**PROVIDED RECORDS**.
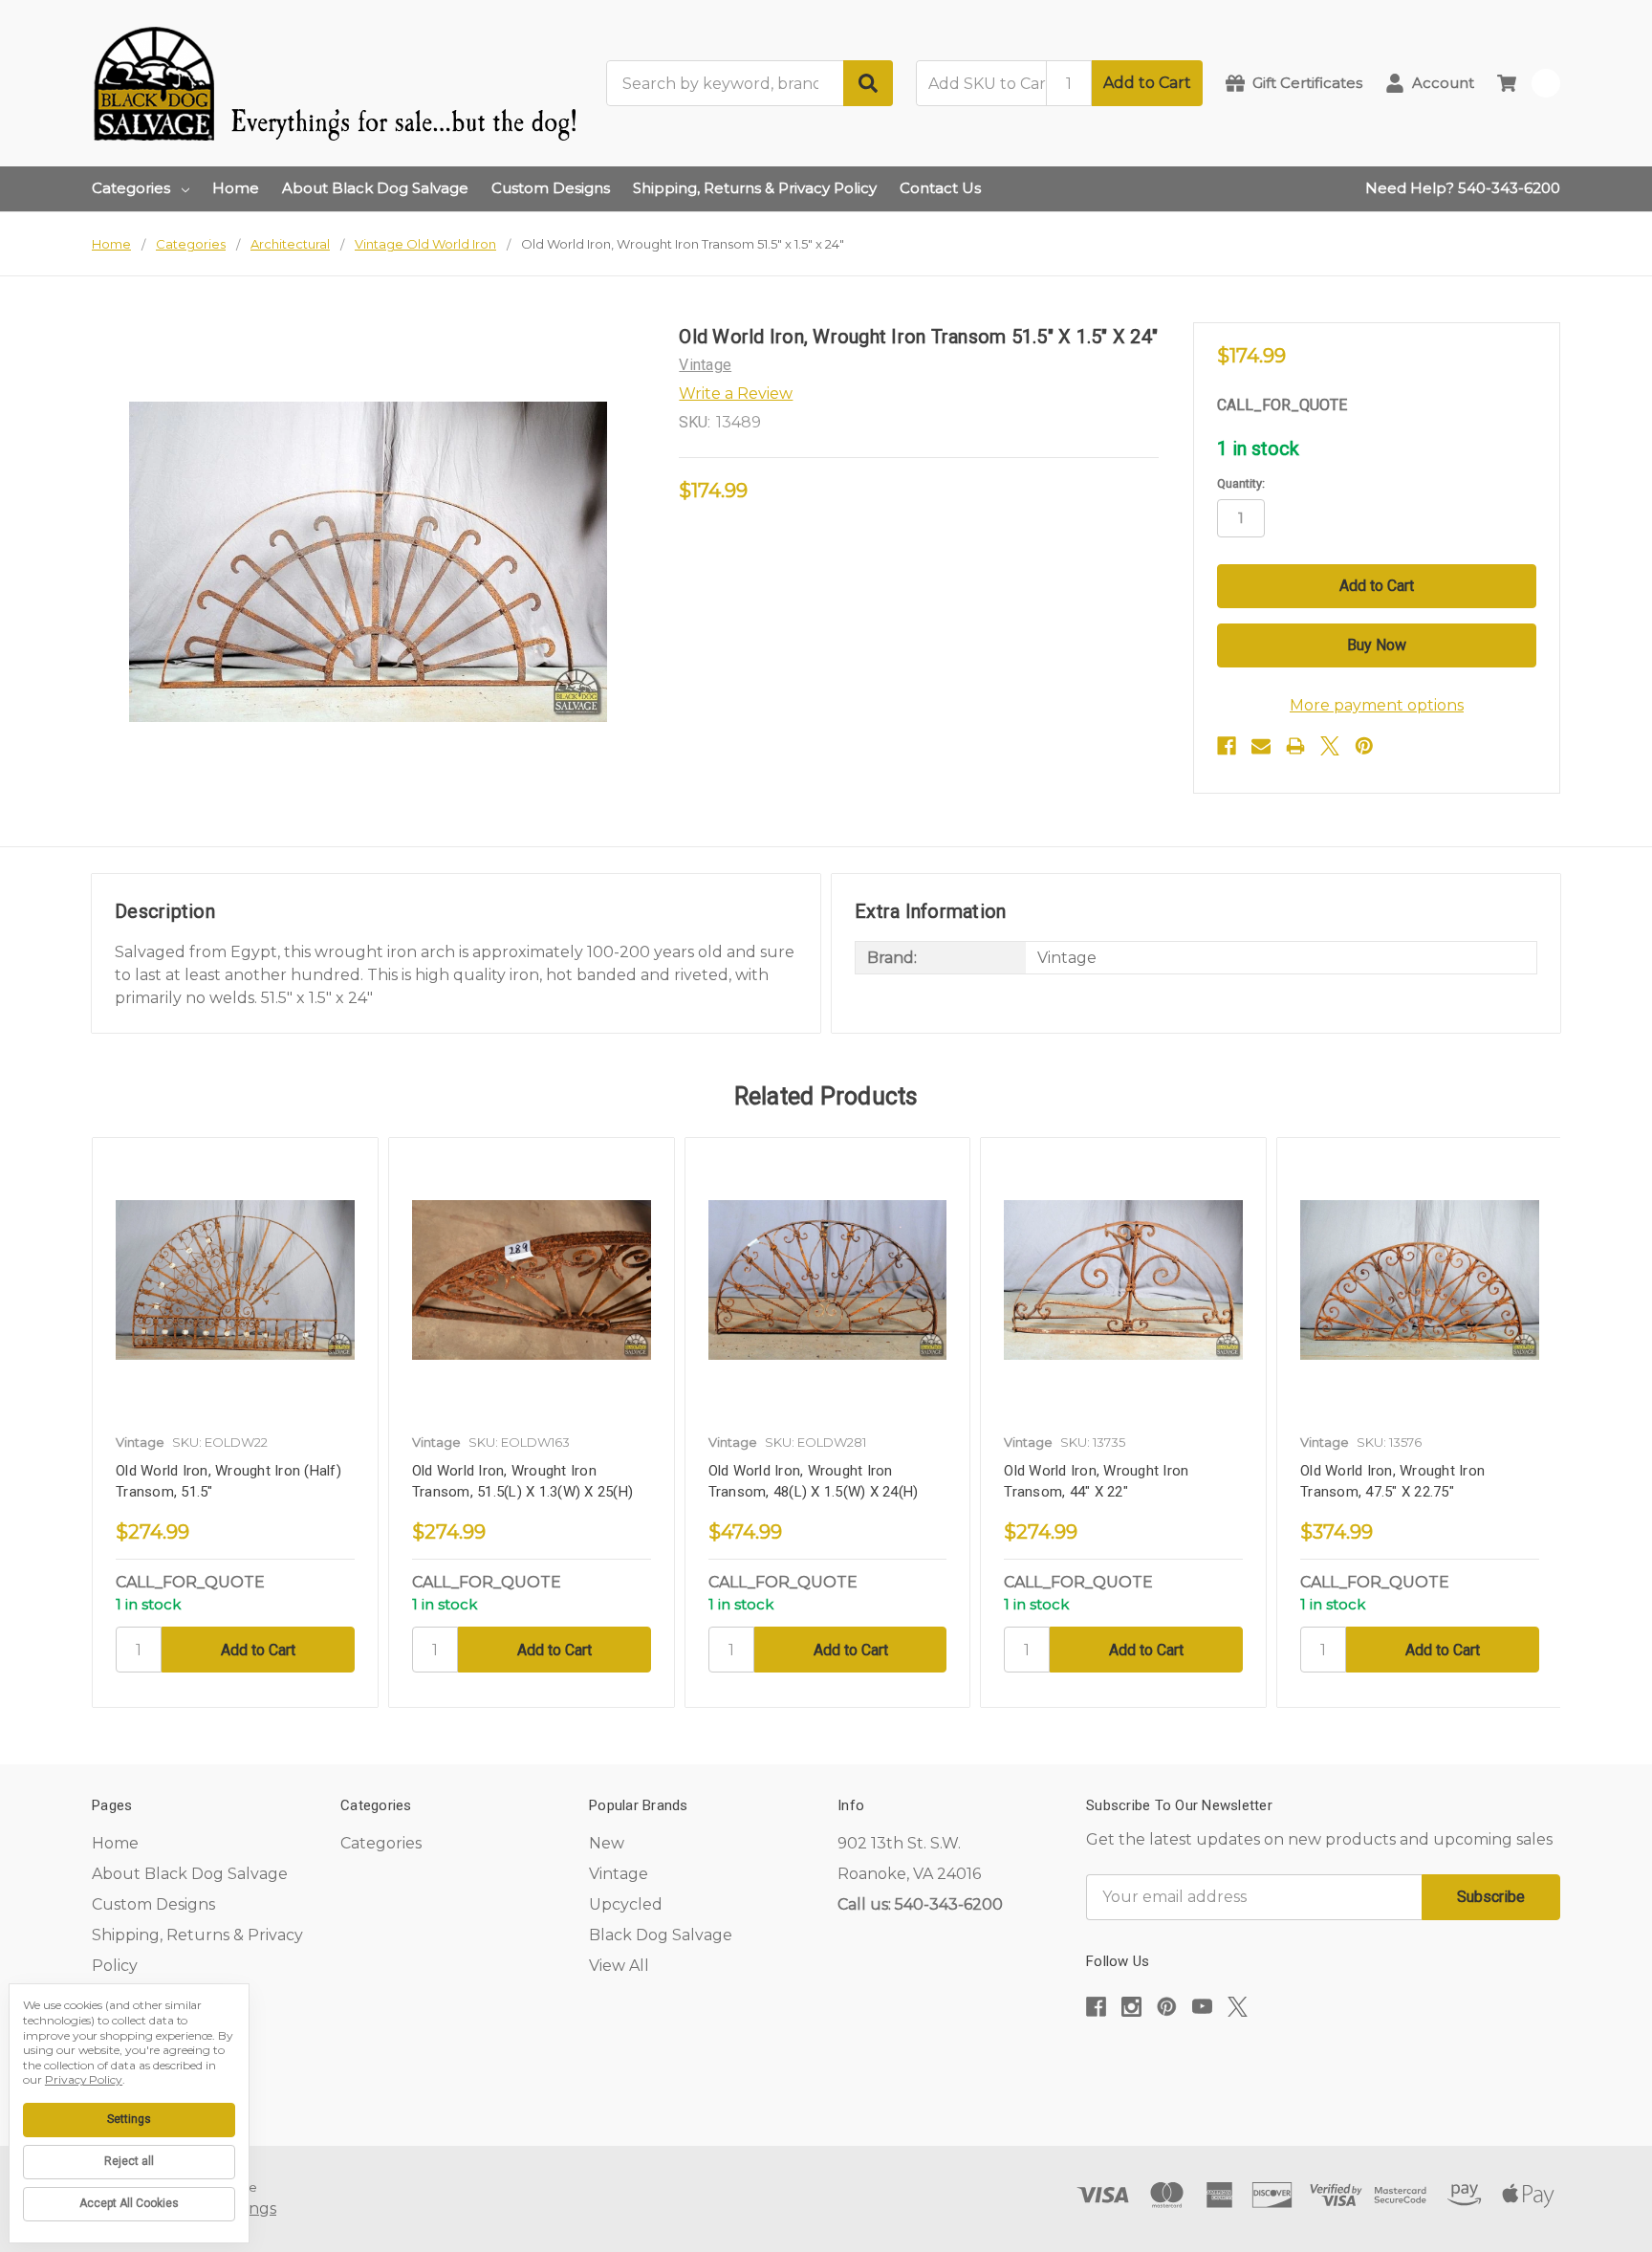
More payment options (1377, 705)
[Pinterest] (1364, 745)
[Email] (1261, 745)
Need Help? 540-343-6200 (1462, 188)
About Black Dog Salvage (375, 188)
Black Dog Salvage (660, 1935)
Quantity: (1241, 483)
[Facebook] (1226, 745)
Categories (131, 188)
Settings (129, 2119)
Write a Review (736, 393)
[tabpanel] (235, 1423)
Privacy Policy (83, 2079)
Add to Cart (1147, 83)
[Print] (1295, 745)
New (606, 1843)
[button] (1323, 2065)
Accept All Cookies (129, 2203)
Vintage (618, 1874)
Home (235, 188)
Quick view (235, 1280)
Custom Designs (550, 188)
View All (619, 1966)
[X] (1329, 745)
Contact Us (940, 188)
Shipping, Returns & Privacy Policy (755, 188)
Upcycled (626, 1904)
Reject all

**PROBLEM REQUIREMENTS**. Beginning at the line where "New (606, 1843)" appears, extract each line through the end of the data above; keep them exact and include nothing else.

**RESULT OF THE TASK**.
New (606, 1843)
[button] (1323, 2065)
Accept All Cookies (129, 2203)
Vintage (618, 1874)
Home (235, 188)
Quick view (235, 1280)
Custom Designs (550, 188)
View All (619, 1966)
[X] (1329, 745)
Contact Us (940, 188)
Shipping, Returns & Privacy Policy (755, 188)
Upcycled (626, 1904)
Reject all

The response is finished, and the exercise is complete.